So basically I had a micro 4/3 camera with flash and a single all-in-one zoom (albeit a very capable one - see reviews on the 12-100 f/4 lens if you are not familiar with the amazing lens, and one of only 3 lenses I kept when I sold off most of my m4/3 system). I also had my cell phone camera (Huawei Mate 20 Pro).

It has come to a point whereby the photos out of my cell phone are superior to my "real camera" photos maybe in one out of 3 shots. I noticed this more often in particular types of scenarios:

1. Harsh sunlight - without a diffuser, it is tough to take a portrait in harsh direct sunlight. You could use a flash to try to overpower the sun, but with my small mini-flash that I brought along, it wasn't going to happen. You could try to find shade etc... but one thing I have noticed is the cell phone has a way of processing the image so that the contrast is minimized and harsh lighting reduced (also shadows are lifted automatically). This goes beyond what can easily be accomplished by post-processing the raw files from the "real camera."

2. Low light - as everyone probably already knows, cell phones do the best job for low light photos due to the computational photography. Short of using a tripod and long exposure, I often find cell phones do better than even a fast lens, esp. on m4/3 where low light isn't a particular strength.

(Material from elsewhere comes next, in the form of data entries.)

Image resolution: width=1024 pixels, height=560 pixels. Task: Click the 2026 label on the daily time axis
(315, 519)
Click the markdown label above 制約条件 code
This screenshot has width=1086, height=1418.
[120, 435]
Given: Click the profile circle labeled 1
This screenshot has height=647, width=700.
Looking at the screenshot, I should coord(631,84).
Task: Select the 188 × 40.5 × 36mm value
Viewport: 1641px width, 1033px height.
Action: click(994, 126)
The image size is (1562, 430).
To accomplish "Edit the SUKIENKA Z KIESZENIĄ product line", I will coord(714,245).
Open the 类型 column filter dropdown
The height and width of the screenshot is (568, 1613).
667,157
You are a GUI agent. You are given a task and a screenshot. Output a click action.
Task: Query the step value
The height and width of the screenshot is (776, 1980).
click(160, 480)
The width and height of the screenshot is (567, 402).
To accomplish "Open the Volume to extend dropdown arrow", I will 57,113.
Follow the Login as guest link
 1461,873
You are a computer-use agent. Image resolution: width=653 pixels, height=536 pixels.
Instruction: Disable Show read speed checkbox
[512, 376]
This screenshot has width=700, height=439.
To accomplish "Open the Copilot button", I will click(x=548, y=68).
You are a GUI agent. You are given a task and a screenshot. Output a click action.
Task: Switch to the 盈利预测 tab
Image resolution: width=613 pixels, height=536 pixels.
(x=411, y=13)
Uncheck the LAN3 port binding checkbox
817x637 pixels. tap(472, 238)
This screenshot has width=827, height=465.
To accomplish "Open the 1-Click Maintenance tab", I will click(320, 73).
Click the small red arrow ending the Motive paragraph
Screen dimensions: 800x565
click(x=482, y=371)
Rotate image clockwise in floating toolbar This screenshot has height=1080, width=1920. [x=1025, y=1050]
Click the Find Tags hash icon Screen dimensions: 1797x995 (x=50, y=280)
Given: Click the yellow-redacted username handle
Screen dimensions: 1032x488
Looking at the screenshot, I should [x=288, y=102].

3. Shallow DOF (fake) - ironically, one of the best photos I have of my daughter on a pier was with my cell phone. This is because it did that artificial DOF trick on the photo of her standing in the middle of the pier and everything in the background was thrown OOF in a very convincing manner. I took the same photo with my "real camera" and at f/4 (FF f/8 equivalent), it just did not have the same magic. Some of you will now say "oh of course, you didn't use an f/1.2 lens, which is available" but the reason for the irony is that a cell phone usually has an f/11 or greater equivalence due to the tiny sensor size, yet due to AI processing, the images taken look like they were taken at f/1.2 on a FF sensor.

4. AI enhancement of certain scene types - if my cell phone can determine the type of scene, it will display it on-screen, so for example it could say "Beach Scene" or "Ancient Monument." Whenever this occurs, there is a good bet the resulting JPG will be leaps and bounds better than the standard JPG produced by the "real camera." Of course, there is an unlimited amount you can do with the raw files, but it would take me considerable effort to get it to where the cell phone already had it to begin with.

5. Framing - for whatever reason, as a personal matter, I find it simply easier to frame and compose with a cell phone camera. Thus, all the technical arguments above aside, I often take a better photo with my cell phone camera because I managed to frame it better. I have no firm concept of why this is, but it may have to do with the larger viewscreen on the cell phone coupled with its smaller size.

It has come to a point that I actually have to ask myself now, why bother to bring the "real camera" at all? Sure there are a handful of situations where the "real camera" could prove useful, but honestly there are not so many where it is clearly the superior option. On the other hand, I am already definitely bringing my cell phone, so that is a super strong argument for leaving the other at home.

Does anyone else find this to be the case? I will admit at this point, my PP skills are only moderate, so I factor that in to the convenience case for the smartphone.